Last year, we were issued the full combat load at the beginning of our deployment. After we got to our respective forward operating bases (FOB's), we were only required to carry one magazine (30 rounds) around normally. Like many others, I carried it in a special pouch strapped to the butt stock of my M-16A2 rifle. On convoys or during periods of alert when we had to "gear up" (i.e., put on our Kevlar armored vests and helmets), we'd carry the full complement of 210 rounds in pouches strapped to our vests. That made sense: During an attack, you need to be able to repel the enemy.
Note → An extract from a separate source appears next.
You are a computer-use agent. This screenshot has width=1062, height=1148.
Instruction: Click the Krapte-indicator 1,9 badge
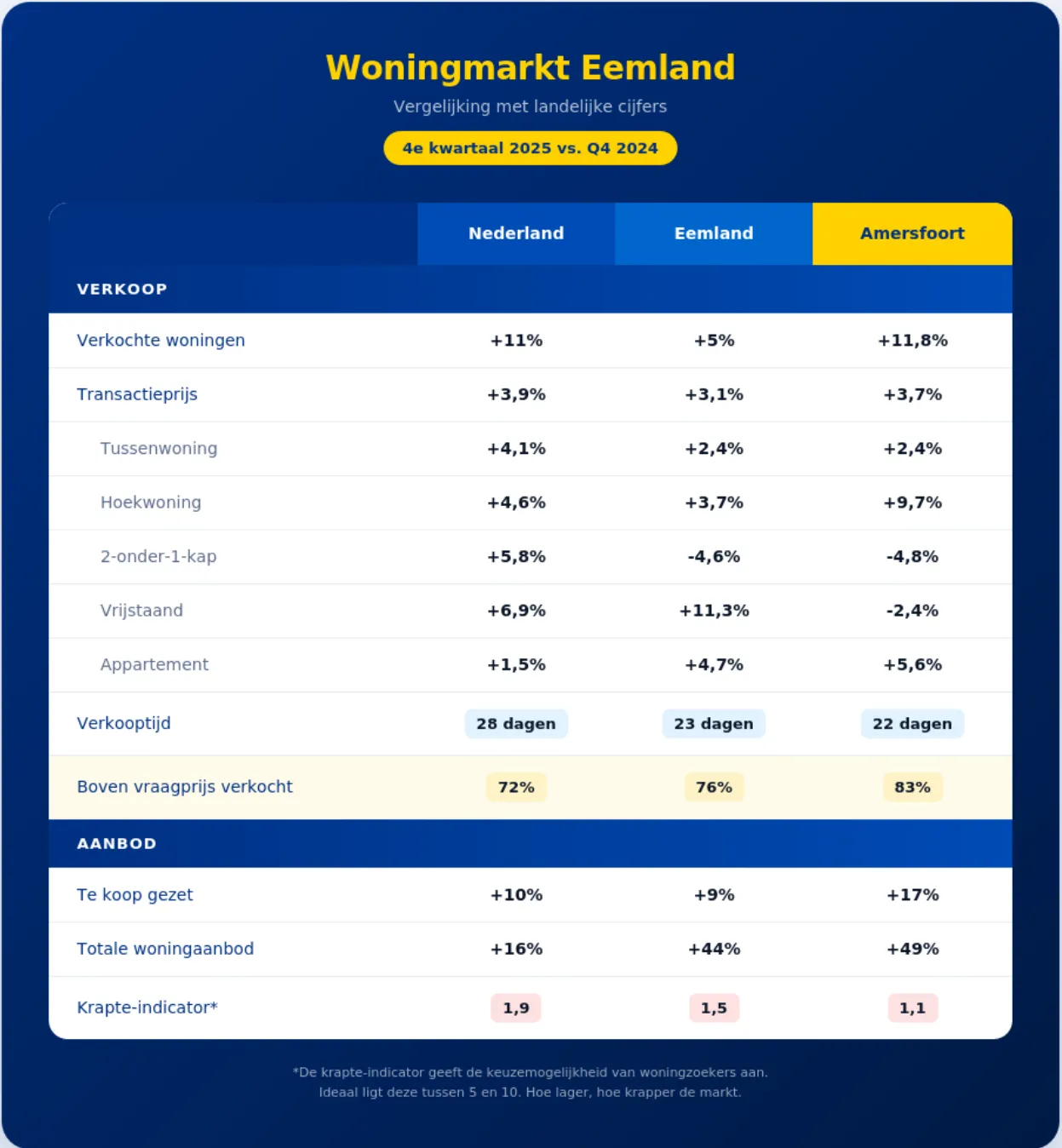pyautogui.click(x=516, y=1008)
But this deployment is so different. For one thing, we almost never convoy and mortar attacks are much less frequent than they were last time. As a result, we rarely "gear up." For another, we're not allowed to take our weapons inside the detention facility, so they spend most of the time locked away in arms rooms. Furthermore, we're not allowed to carry any ammunition, not even in the butt stock pouches. To complete the farce, according to the base SOP, under conditions of red alert, we're not supposed to load our weapons -- just huddle in the bunkers and wait for the situation to calm down before emerging to treat any casualties that may have resulted from the incident. So essentially, there's no point in our carrying weapons at. They're nothing more than useless appendages strapped to our backs. As clubs, I guess. The fact that they went and issued us more rounds that we will never carry, much less fire, is mind-boggling to me. Especially at a time when more and more guys in the unit are snapping or showing other signs of mental and emotional stress.

More rounds. Crazy soldiers. Bad combination.

An accidental observation

It would appear that some time in the past few days, LiveJournal has added support for Opera, which is a very smart move. Normally I view my blog in Opera instead of Firefox because Opera is much faster than Firefox and I need every bit of help I can get on the slow connection here. Heretofore, however, I have always had to add comments in Firefox because LJ didn't support commenting in Opera. Today, without thinking, I posted a comment in Opera and it was successful. In fact, Opera allowed me to reply with my nonstopdrivel screen name when Firefox insisted I post anonymously.

Congratulations, LJ. This is good news indeed.

Now I'm REALLY an Iraqi

One of my detainees gave me an Arabic name today. Just so all of you know, I am no longer nonstopdrivel. I am now Ahmed ibn Abdullah al-Hassan.

Ahmed son of Abdullah the Horse. It makes me sound like some kind of Bedouin sheikh.